Requirements: Quote these lines word for word, without including the pictures.

Listing:

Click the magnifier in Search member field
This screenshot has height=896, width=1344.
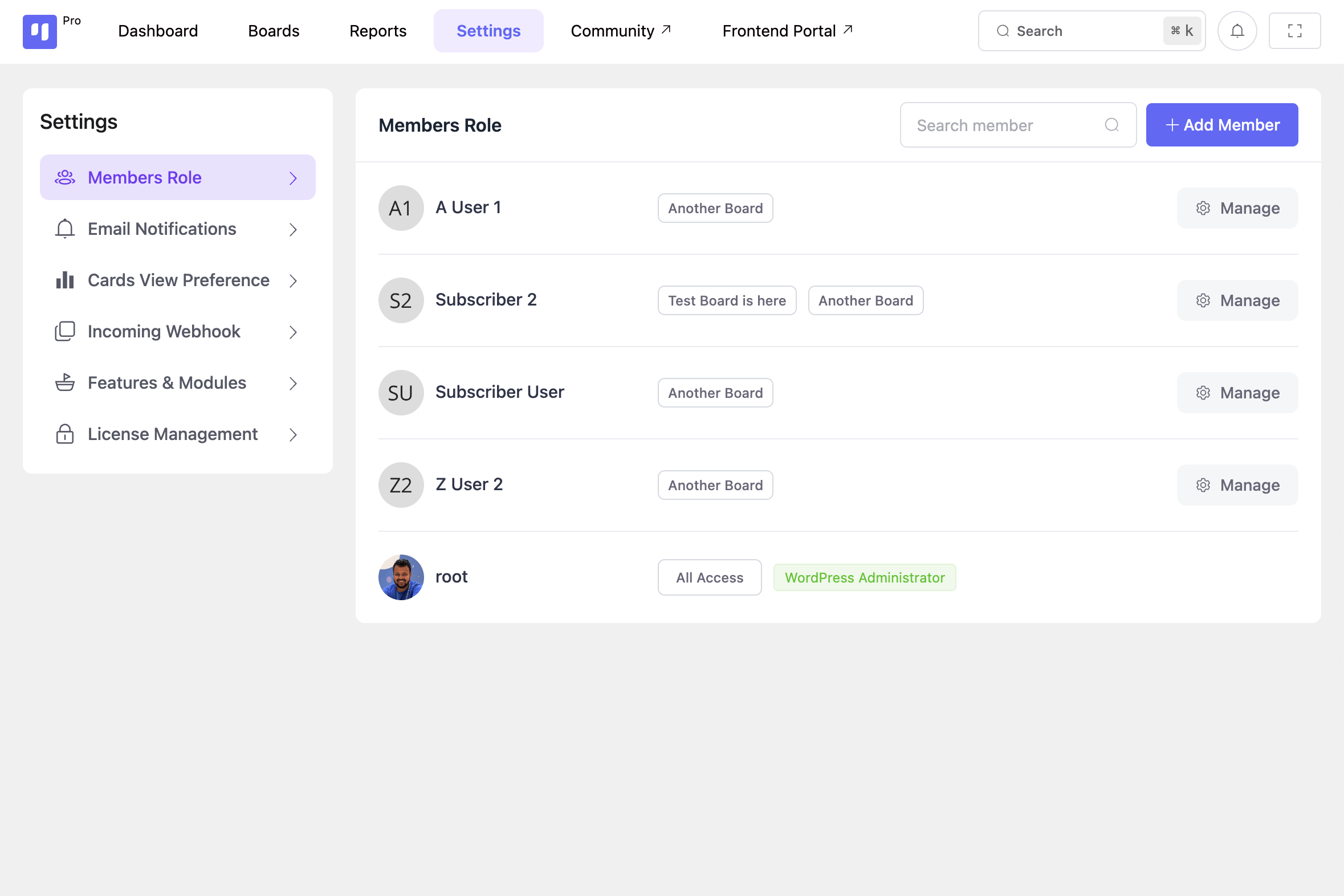tap(1111, 125)
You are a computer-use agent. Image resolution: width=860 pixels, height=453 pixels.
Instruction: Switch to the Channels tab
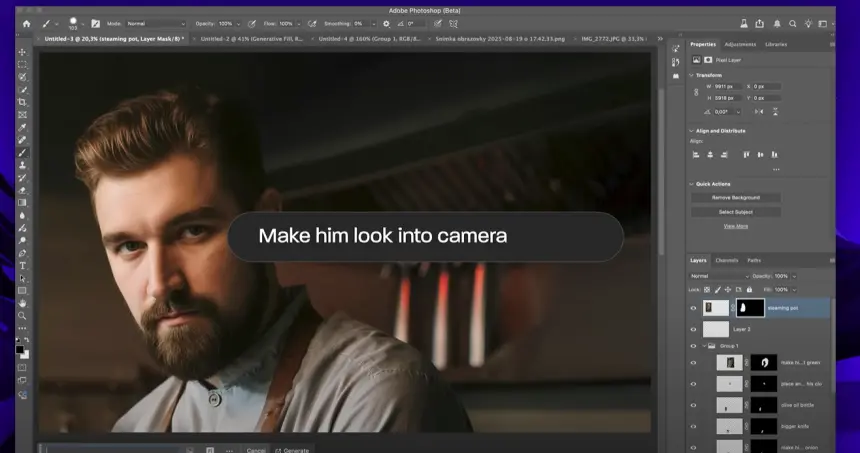coord(727,260)
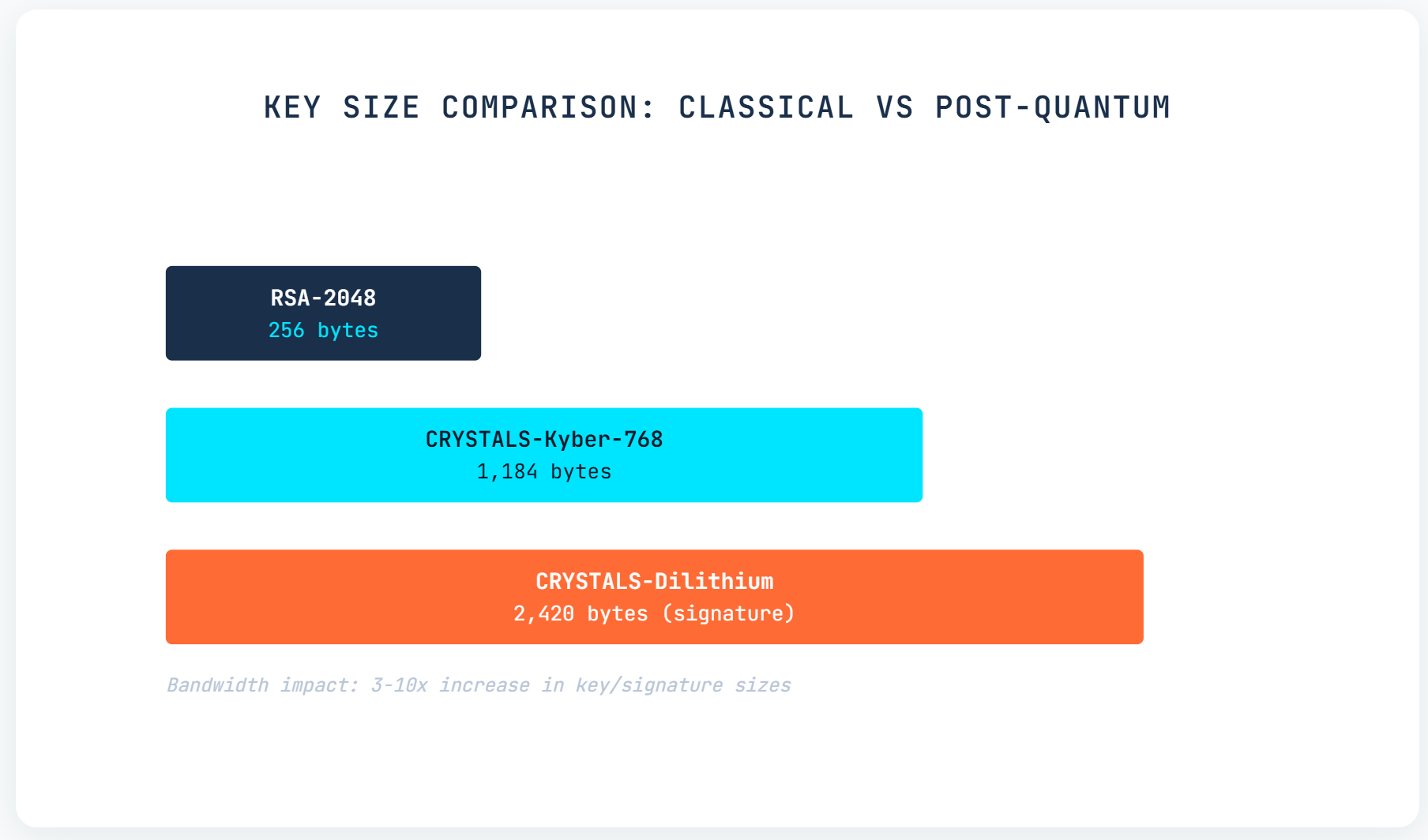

Worked solution:
Click the magnifier in Search member field
This screenshot has height=896, width=1344.
tap(1111, 125)
You are a computer-use agent. Image resolution: width=860 pixels, height=453 pixels.
Instruction: Switch to the Channels tab
coord(727,260)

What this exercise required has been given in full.